WHAT IS REQUIRED> Return every one of the rows below word for word, leaving out the pictures.

RECORDS FOR THIS TASK>
'''
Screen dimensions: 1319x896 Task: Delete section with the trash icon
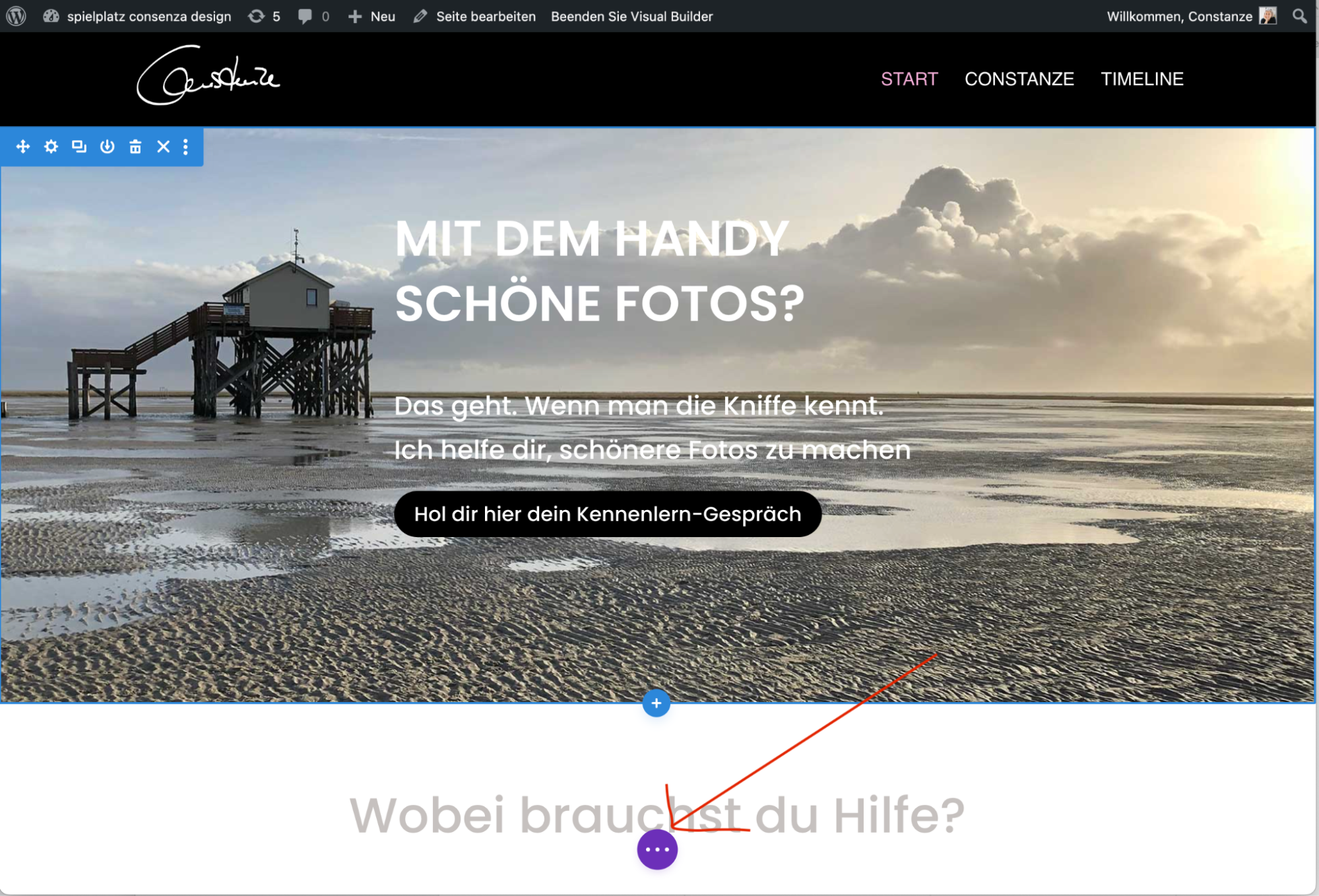(135, 146)
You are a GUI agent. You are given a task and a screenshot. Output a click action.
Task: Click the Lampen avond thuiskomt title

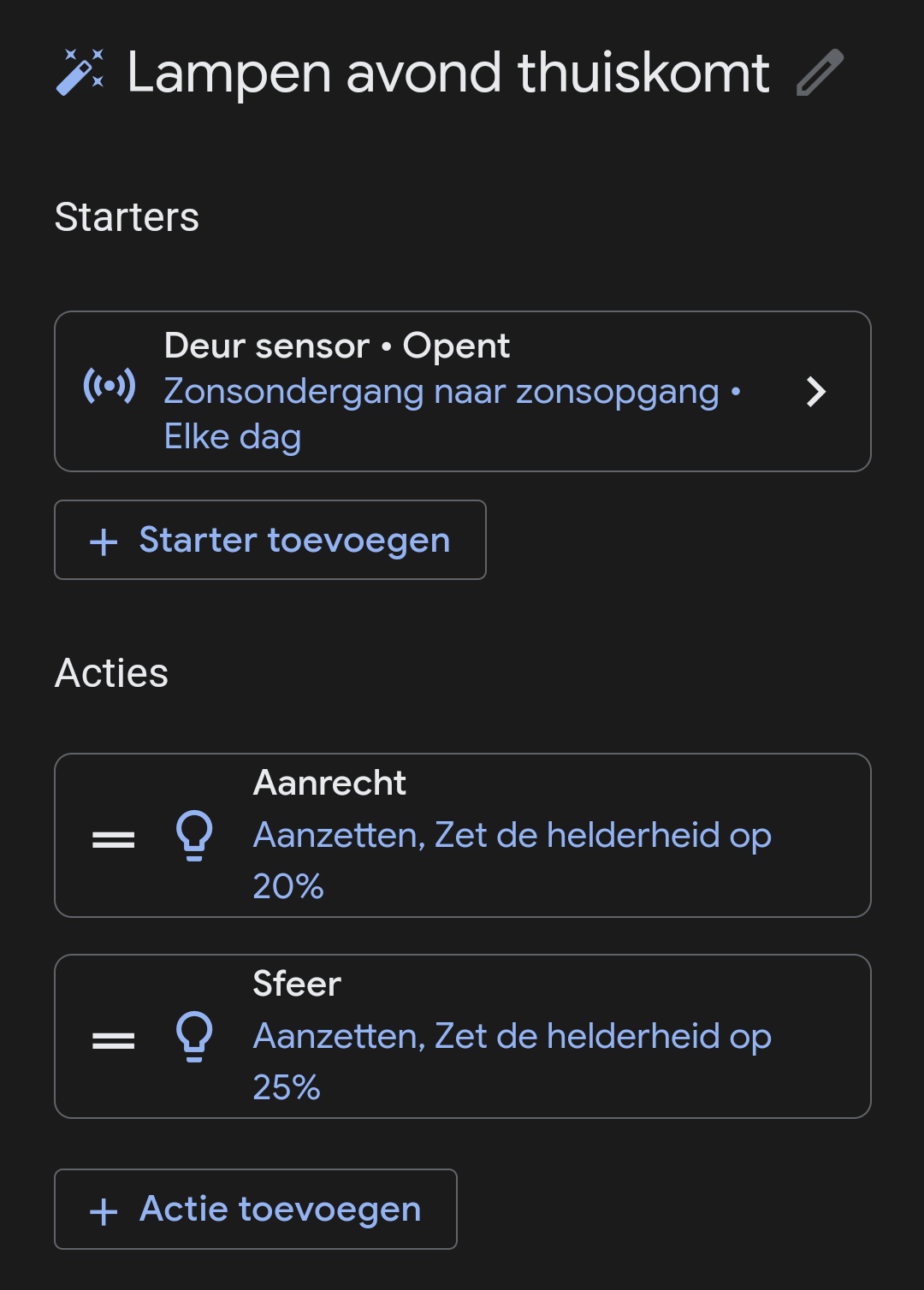pos(448,73)
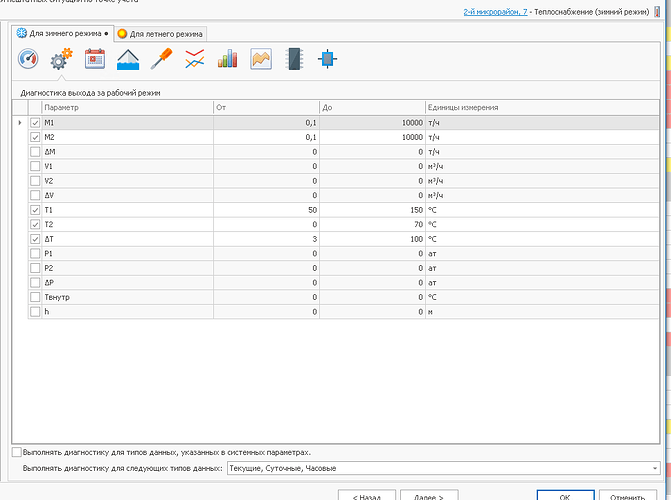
'''
WORKED ANSWER>
Screen dimensions: 1319x896 Task: Delete section with the trash icon
(135, 146)
You are a GUI agent. You are given a task and a screenshot. Output a click action.
Task: Click the Lampen avond thuiskomt title

pos(448,73)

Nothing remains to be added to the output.